The arrangement and the type of nonwoven corresponds to those of Example 3. In contrast to Example 2, three nozzle sheets in corresponding nozzle beams are used at a working medium pressure of 20/500/500 bar. The maximum tensile forces are 89 N in the longitudinal direction and 78 N in the transverse direction with maximum elongations under tensile force of 29% in the longitudinal direction and 34% in the transverse direction. With this example it can be shown that a higher strength can be achieved in the longitudinal direction than in the transverse direction.
The arrangement and the type of nonwoven corresponds to those of Example 3. In contrast to Example 3, the stitch-bonding process by high-energy water jets is followed by a pressing or calibrating process. The strength and the porosity of the metal fibre nonwoven can be thereby influenced in addition to the stitch-bonding by means of water jets.
These exemplary embodiments show that the maximum tensile force in the longitudinal direction (HZKL) and in the transverse direction (HZKQ) can be specifically controlled and the ratio of maximum longitudinal tensile force to maximum transverse tensile force can be adjusted from >1 through =1 to <1. It is of major importance that the stress-strain behavior in the initial and medium stressing range can be configured as completely isotropic by using selected stitch-bonding parameters. Equally, it is possible to adjust the porosity of the metal fibre nonwoven over a wide range.

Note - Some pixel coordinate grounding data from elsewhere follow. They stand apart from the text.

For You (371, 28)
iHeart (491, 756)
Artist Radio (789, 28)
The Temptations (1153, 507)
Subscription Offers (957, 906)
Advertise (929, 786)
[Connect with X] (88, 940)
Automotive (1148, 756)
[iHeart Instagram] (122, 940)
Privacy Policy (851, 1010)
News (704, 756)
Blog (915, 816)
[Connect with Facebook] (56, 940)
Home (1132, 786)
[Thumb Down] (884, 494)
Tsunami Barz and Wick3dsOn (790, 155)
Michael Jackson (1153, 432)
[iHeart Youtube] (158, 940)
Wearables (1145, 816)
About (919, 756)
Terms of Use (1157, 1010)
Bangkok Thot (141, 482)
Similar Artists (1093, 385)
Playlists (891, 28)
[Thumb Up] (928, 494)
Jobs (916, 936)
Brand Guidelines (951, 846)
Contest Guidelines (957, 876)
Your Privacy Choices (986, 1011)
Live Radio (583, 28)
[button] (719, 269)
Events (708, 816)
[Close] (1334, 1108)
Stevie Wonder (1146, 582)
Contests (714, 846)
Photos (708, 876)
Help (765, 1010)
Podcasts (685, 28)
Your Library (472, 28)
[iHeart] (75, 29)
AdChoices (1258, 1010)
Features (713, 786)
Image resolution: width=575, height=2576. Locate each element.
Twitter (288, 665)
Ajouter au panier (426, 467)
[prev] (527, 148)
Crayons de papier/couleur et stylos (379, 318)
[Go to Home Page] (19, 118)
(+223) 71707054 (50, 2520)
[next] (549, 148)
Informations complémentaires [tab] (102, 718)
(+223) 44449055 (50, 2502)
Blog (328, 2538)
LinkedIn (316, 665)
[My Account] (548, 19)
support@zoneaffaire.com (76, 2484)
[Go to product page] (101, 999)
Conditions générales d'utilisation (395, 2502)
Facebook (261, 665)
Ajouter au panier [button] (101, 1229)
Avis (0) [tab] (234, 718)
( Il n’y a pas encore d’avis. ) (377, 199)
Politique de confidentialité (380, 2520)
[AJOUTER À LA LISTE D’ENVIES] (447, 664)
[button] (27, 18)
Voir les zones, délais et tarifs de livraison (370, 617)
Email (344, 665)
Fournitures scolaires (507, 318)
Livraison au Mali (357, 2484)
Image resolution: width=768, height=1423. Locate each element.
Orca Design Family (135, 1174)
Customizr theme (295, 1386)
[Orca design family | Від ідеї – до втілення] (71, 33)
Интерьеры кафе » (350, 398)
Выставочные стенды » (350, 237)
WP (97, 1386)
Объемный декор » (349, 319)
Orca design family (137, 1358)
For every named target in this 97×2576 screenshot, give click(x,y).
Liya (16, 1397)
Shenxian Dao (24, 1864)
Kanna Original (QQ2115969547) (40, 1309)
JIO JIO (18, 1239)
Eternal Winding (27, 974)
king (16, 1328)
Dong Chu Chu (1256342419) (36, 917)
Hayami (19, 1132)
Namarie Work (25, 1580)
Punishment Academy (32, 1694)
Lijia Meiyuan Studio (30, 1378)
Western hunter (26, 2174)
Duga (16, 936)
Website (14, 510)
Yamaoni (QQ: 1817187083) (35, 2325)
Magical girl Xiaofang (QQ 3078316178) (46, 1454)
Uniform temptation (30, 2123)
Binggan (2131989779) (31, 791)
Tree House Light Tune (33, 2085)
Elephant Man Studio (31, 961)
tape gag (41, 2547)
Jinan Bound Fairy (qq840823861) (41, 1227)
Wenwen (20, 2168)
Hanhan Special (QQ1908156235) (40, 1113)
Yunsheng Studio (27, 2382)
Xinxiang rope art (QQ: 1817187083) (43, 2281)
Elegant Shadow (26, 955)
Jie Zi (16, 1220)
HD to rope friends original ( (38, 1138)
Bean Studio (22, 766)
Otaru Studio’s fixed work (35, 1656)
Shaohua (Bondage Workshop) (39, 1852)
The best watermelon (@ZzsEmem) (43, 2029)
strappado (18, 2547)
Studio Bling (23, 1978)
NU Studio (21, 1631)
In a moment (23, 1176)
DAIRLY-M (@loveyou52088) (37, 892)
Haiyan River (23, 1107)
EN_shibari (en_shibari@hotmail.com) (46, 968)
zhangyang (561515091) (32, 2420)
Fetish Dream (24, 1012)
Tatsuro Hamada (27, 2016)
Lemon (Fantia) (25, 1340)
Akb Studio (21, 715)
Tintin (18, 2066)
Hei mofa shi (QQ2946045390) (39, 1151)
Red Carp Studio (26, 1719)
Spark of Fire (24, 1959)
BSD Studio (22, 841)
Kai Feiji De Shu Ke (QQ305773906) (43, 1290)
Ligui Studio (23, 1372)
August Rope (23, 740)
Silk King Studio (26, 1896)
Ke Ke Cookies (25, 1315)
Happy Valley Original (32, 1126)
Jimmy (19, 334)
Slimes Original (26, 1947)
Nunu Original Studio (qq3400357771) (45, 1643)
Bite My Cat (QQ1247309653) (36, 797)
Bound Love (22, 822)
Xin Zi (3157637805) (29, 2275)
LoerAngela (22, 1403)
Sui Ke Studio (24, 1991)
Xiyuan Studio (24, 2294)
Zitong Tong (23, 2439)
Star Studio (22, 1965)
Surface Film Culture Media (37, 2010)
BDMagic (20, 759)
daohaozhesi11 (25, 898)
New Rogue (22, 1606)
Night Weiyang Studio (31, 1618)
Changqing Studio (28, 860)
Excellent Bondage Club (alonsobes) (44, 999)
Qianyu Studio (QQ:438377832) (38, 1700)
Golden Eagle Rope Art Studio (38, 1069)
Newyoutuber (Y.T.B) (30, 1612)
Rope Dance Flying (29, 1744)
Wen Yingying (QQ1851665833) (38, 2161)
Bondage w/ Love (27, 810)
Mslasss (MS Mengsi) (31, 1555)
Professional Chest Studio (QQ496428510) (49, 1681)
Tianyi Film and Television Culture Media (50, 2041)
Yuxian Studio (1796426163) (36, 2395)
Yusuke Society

The metal fibre nonwoven to be stitch-bonded is subjected to a spunlace treatment using 36 nozzles per inch of working width having a diameter of 0.10 mm, an underlay screen of 20 mesh fineness and a working medium pressure of 500 bar and perforated. according to a pattern for use as a burner surface or the like.
A metal wire mesh positioned between two metal fibre nonwovens having a mesh width of 10×10 mm, for example, is subjected to a spunlace treatment using 36 nozzles per inch of working width having a diameter of 0.10 mm, an underlay screen of 60 mesh and a working medium pressure of 500 bar. In this case, the nonwoven is stitch-bonded to give a smooth surface with small pore openings whilst at the same time accommodating the metal mesh. Such metal composites are used for filtering tasks where a high thermal loading occurs. In this case, the stitch-bonded metal fibre nonwoven is intended to fulfil the filtering tasks and the metal mesh fulfils the function of strength carrier.
Nonwovens having a thickness between 1.5 and 3.4 mm were prepared in the experiments. The gross density was about 8 mm_ The density of the spunlace nonwovens was between 0.1 and 0.2 g/cm3. The attainable porosity is between 60 and 99%.
The nonwovens described can be used in filter and burner technology, especially where high thermal loads occur, in the EMC area, to achieve protection from explosions etc.